Whether you’re still trying to finish your applications or you’re going through pints of Ben & Jerry’s as you wait to hear back from colleges, right now you’re probably feeling like biting your nails till they’re gone or running away to hide in a bear cave (or doing whatever it is you do to deal with stress). We collegiettes have all been where you are now, and we can assure you that you will make it out alive. Eventually, you’ll end up fine. Or better than fine.
Here are just a few reasons why there’s no need to panic.
1. You’re doing what you’re supposed to be doing.
As you click “submit” on your application, you wonder if all of those hours spent taking and re-taking the SATs, writing your personal statement and filling out forms will have been worth it.
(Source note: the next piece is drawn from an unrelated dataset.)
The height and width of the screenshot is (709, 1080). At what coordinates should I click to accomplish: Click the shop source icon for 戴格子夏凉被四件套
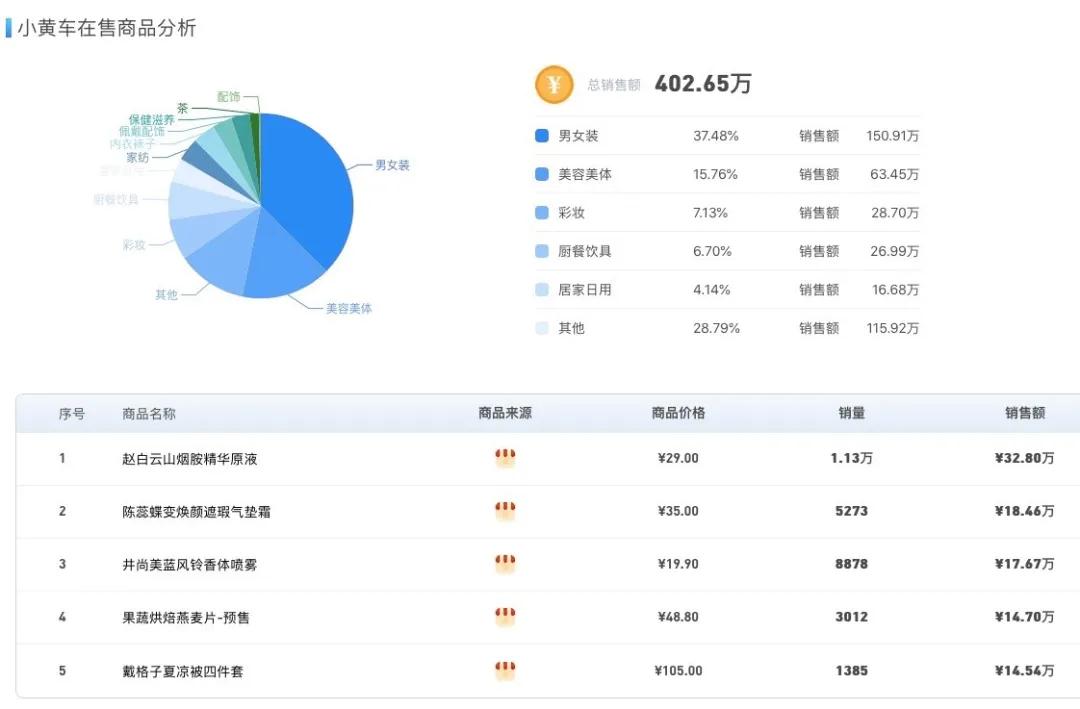click(505, 671)

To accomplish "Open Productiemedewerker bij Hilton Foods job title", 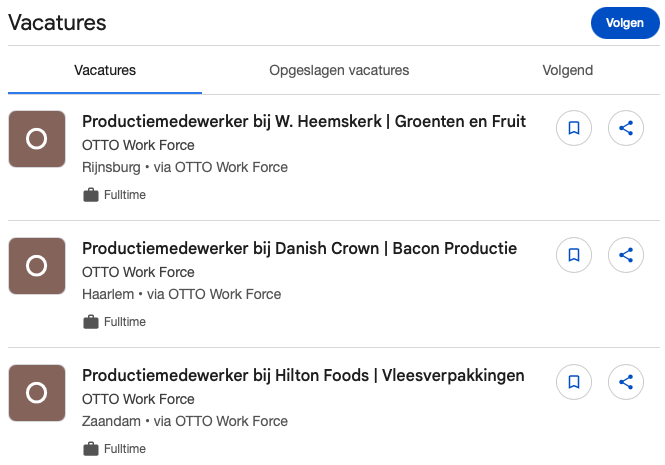I will click(x=303, y=375).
Maybe you feel a little dead inside.
Let’s not think of this feeling as “stress.” Let’s refer to your college-admission-related nerves as “apprehension.” Or perhaps “concern.” It’s actually very good that you’re feeling this. No, it’s not a pleasant feeling, but it’s good that you feel so invested in this. Your concern means you’re doing something that matters to you.
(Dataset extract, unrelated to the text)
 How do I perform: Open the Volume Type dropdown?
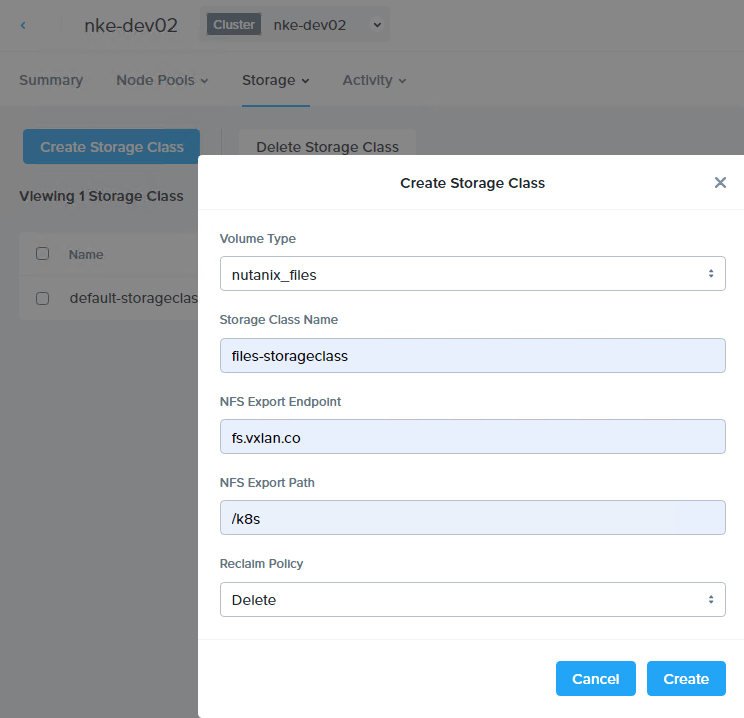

Your concern means you want to get into college and further your education. This might sound cheesy, but your concern is your strength. Sure, this concern might keep you up at night, or make you want to shut out the world and marathon-watch Pretty Little Liars. But that concern comes from an internal drive to challenge yourself, to learn and to grow. You think what you’re doing is important, and because it matters to you, you’re going to pull through.
2. Where you go to school is not a measure of your character.
We want to say that where you go doesn’t matter, but that’s not entirely true. If you hate winter, don’t apply to safety schools in upstate New York. If you love crowds, you might feel stifled at a school with 200 undergrads. Beyond that, though, if a school is a decent fit, it doesn’t really matter where you go or where you get accepted.
If you don’t get accepted to Harvard, it doesn’t mean the admissions people there don’t think you’re good enough. It simply means that everyone and their cat applies to Harvard, and only a few can get in. After a point, getting into competitive schools is simply a matter of luck. Besides, you might find that a highly ranked school is not the best place for you.
“I don’t understand why you need to go to an Ivy League just because it’s an Ivy League,” says Patricia, a junior at University of Rochester. “Prestige is not as important as a good fit.”
It doesn’t matter where you go, but what you do while you’re there does.